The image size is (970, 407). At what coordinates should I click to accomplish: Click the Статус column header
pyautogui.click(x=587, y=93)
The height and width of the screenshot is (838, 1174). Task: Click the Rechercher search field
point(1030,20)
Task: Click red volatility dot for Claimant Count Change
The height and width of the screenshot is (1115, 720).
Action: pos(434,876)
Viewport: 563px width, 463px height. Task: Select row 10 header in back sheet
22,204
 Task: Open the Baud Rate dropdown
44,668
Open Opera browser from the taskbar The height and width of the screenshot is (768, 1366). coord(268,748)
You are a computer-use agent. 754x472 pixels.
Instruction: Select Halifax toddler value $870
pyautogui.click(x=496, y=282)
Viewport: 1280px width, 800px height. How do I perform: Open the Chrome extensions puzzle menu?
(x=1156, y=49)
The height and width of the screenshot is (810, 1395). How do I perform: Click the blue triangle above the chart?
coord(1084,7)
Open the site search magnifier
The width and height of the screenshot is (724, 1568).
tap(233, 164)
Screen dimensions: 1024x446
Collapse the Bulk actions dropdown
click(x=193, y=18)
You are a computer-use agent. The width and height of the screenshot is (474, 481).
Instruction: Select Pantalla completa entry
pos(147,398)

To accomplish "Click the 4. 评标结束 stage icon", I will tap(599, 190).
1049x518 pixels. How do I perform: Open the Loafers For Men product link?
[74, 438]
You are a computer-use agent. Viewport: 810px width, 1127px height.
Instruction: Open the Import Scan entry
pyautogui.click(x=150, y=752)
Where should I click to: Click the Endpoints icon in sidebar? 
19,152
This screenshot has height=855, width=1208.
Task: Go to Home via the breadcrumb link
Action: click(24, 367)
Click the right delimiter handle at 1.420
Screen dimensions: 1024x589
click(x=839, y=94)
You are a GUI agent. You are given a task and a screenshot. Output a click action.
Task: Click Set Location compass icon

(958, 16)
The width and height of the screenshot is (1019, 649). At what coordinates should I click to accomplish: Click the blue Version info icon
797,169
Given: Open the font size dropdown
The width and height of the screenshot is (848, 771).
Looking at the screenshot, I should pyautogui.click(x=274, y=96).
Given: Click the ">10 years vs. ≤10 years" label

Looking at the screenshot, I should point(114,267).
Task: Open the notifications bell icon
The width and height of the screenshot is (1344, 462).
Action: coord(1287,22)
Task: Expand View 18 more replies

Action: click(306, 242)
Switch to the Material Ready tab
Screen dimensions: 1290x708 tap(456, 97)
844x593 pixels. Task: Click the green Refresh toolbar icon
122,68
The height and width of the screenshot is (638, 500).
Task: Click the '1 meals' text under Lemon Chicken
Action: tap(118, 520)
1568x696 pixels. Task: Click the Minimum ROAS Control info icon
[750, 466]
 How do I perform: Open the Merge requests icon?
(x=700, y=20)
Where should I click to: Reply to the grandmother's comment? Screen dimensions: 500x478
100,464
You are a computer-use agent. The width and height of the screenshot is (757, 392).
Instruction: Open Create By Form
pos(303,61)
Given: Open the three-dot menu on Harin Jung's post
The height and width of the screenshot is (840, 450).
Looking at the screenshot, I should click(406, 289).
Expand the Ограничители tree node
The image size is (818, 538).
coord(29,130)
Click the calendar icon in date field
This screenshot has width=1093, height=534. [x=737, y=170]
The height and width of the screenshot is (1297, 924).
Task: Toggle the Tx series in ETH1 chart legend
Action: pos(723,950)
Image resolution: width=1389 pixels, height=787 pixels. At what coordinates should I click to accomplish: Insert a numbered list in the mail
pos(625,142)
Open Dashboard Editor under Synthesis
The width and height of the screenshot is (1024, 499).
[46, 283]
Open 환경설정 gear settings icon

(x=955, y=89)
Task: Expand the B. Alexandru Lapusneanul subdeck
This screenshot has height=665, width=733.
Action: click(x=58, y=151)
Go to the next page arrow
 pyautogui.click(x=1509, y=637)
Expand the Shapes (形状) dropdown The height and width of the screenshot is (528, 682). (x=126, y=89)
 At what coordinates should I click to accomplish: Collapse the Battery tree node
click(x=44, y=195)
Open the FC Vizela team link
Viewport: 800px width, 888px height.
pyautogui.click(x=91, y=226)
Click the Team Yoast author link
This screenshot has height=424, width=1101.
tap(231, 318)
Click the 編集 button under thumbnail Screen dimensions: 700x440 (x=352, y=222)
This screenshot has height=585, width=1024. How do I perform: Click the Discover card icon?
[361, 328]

_WHAT IS REQUIRED_
A complete answer gives every line of the data that includes "computer".

_SOLVED PROBLEM_
You are a computer-use agent. 754x472 pixels.
You are a computer-use agent. The width and height of the screenshot is (474, 481).
You are a computer-use agent. Viewport: 810px width, 1127px height.
You are a computer-use agent. The width and height of the screenshot is (757, 392).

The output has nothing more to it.